Human in the Loop Workflows
Issues & Learnings from Building Human-in-the-Loop Workflow in Mastra
What We’re Trying to Do
We’re building human-in-the-loop workflows that can:
Pause for manual review and resume from the same state
Be observed and monitored mid-execution
Stream step updates to a frontend as they complete
This is for an iterative content-brief generation workflow where users approve or edit AI output mid-flow.
Key Issues Encountered
1. Suspend / Resume Instability
Coordinating workflows that use dowhile, parallel, and suspend/resume has been unreliable.
Even when logic is correct, behavior is inconsistent:
Loops sometimes exit prematurely or hang indefinitely on suspend
Resumed steps often lose their inputData, even though it’s present in the Mastra DB snapshot
We’ve had to manually fetch snapshots and inject inputData into resumeData, casting to unknown due to incomplete typings
Overall, the suspend/resume API feels brittle — it works after trial-and-error but isn’t predictable enough for production.
2. Lack of Workflow Observability
Currently, there’s no way to observe a running workflow, only a suspended one.
Because Next.js request/response cycles are short-lived, workflows die when a user refreshes the page.
We need a background task runner or persistent worker (e.g., queue + runner) so workflows can continue independently and later be resumed or observed from the frontend.
3. Unclear Snapshot Persistence
Docs mention snapshots only exist for suspended workflows, but we’ve noticed snapshots persisting even without suspend.
There’s no documented API to manually create or manage snapshots, making it difficult to externalize or version workflow states ourselves.
What We’d Love Guidance On
Correct orchestration pattern for human-in-the-loop suspend/resume
Recommended way to observe active workflows
Whether there’s a supported API or hook for custom snapshot management
4 Replies
Hey @wiz2202 ! I think you're running into these issues because workflows are meant to run on long-lived runners, like the Mastra server offer, or something like Inngest.
I have not heard about instability in the workflows before, so there might something that's off in your project, you might need to share some repro code with us so we can help debug 😉
I am basically trying to reconnect to a running workflow.

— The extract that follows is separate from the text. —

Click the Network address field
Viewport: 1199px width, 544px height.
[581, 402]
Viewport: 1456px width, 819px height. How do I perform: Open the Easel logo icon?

I use the watch and pass it the runID, but the issue is that when I reconnect, I am not aware of the current state of the workflow, so my ui can not refelect the state of the workflow until the next stream comes through. I tried to make a workaround where I get the snapshot and that can tell me where I am so I can initally show that state, but the snapshots do not handle parallel steps well from what I did.
i did this test to find the problem:
Here was the test workflow:
export const testSimpleWorkflow = createWorkflow({
id: "testSimpleWorkflow",
description: "Test workflow mirroring refreshUrlWorkflow structure",
inputSchema: TestInputSchema,
outputSchema: TestOutputSchema,
})
.then(getUrlOutlineWorkflowTest)
.parallel([
keywordAnalysisWorkflowTest,
serpResearchWorkflowTest,
refreshURLRedditResearchWorkflowTest,
])
.then(comprehensiveSynthesisStepTest)
.commit();
async function fetchSnapshot(runId: string) {
const store = mastra.getStorage();
if (!store) {
throw new Error("Storage not configured");
}
const workflowRun = await store.getWorkflowRunById({
runId,
workflowName: "testSimpleWorkflow",
});
if (!workflowRun || !workflowRun.snapshot) {
throw new Error("Workflow run not found");
}
return workflowRun.snapshot as {
status: string;
context?: Record<string, any>;
};
}
BELOW YOU CAN SEE THE SNAPSHOTS THAT WERE REUNTED USING THE ABOVE METHOD AT DIFFERENT POINTS IN WORKFLOW: Overarching issue is that I assumed that the output to the snapshots would contain all the currently running workflows. However, these are only returning one of the ones in parallel, not all of them. I did some more digging adn they are running in parallel, but the workflow snapshots do not show all 3 steps as active?



Let me know if this is helpful or if more cotnxt would be?